Gabriele Adorno è interpretato da un Fabio Sartori in ottima forma: il tenore entra in scena con disinvoltura, emissione sicura e linea di canto rotonda fin dall’inizio. La voce è – come si sarebbe detto un tempo – generosa, anche squillante a tratti, e si accattiva immediatamente la simpatia del pubblico. «Cielo pietoso, rendila» è cantato assai bene; forse il fraseggio non è raffinatissimo, ma è molto corretto. E davvero bella risuona la filatura smorzata in coda all’aria, capace di suscitare l’ovazione più prolungata di tutta la recita per un numero a solo.
Il Paolo Albiani di Alexey Bogdanchikov ha voce elegante, ed emissione corretta, ma è certamente un po’ troppo leggera per la parte. Simon Lim è un ottimo Pietro: il cantante, frequentando spesso i teatri italiani negli ultimi tempi, sta maturando una voce che di volta in volta è sempre più corposa e convincente. Molto buono il Capitano dei balestrieri di Ernesto Petti, come l’ancella di Federica Vitali. Sempre pregevole il Coro del Teatro Municipale istruito da Corrado Casati.

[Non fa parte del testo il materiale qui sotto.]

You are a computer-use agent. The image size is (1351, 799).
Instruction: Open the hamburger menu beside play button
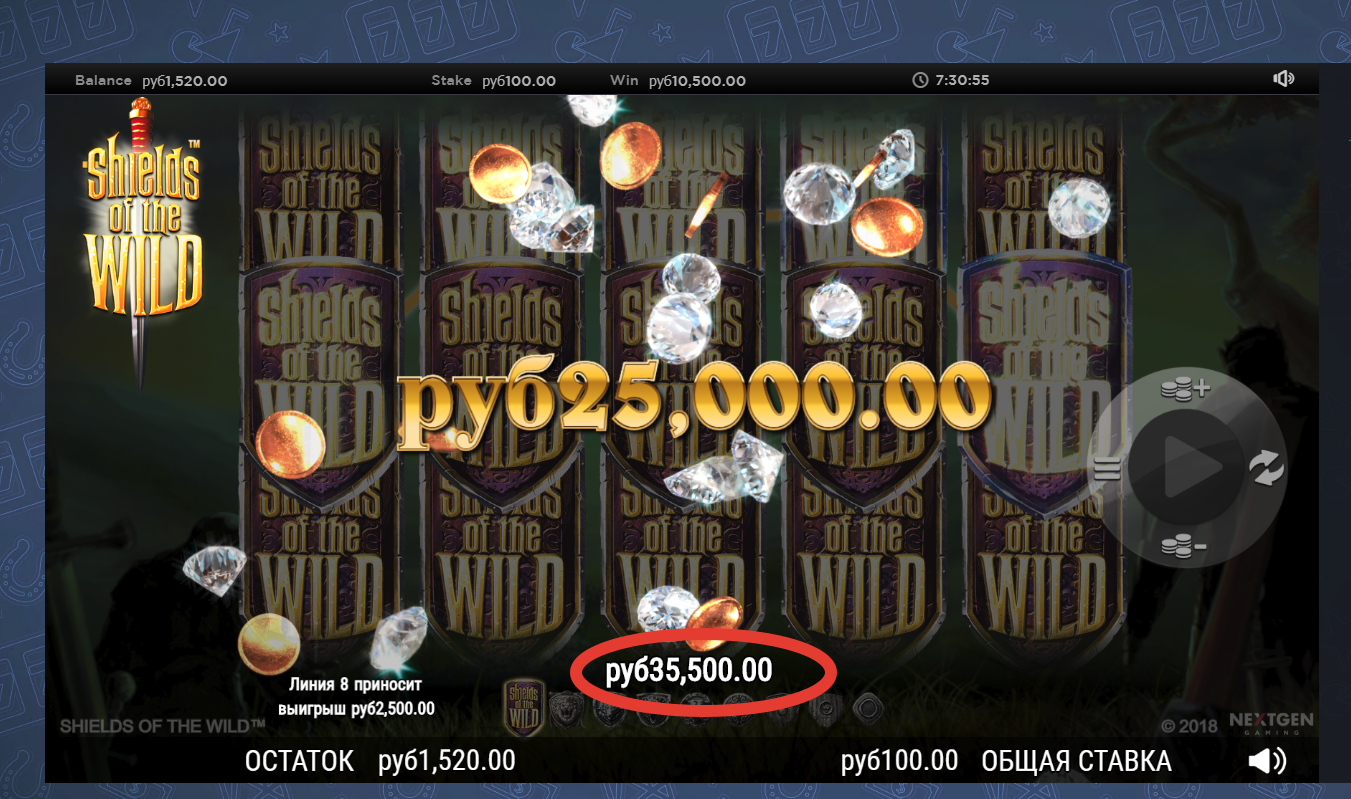pos(1106,468)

Già nel corso della recita, ma ancor più al termine, diventa spontaneo esclamare: “Finalmente un’opera in cui tutto l’allestimento è improntato sui cantanti e sulle loro voci!” E anche per quanto riguarda la regia, ridotta ai minimi termini da Riccardo Canessa (che cura altresì il progetto luci), si direbbe che l’iniziativa dei singoli artisti abbia il sopravvento su un’idea specifica individuale. L’allestimento stesso, d’altronde, scenograficamente basato sull’alternanza bianco/nero delle architetture genovesi, e sul mare sempre sullo sfondo (in videoproiezione), giù per li rami discende alla lontana dall’antica mise en scene torinese di Sylvano Bussotti (1979, dunque tradizionalissima). Funzionali, e assai eleganti, anche bene assortiti nelle scelte cromatiche, i costumi di Alfredo Troisi.
Il momento più apprezzato dal pubblico è il concertato finale dell’atto II («Plebe! Patrizi! – Popolo / dalla feroce storia!», possentemente avviato da Simone), nel corso della scena al senato; tutti i numeri salienti dell’opera, però, sono salutati da grandi applausi, così come – alla fine – tutti gli artisti raccolgono il meritato, abbondante ringraziamento. Più di tutti l’eroe protagonista, autentico eroe del canto verdiano, l’intramontabile Leo Nucci.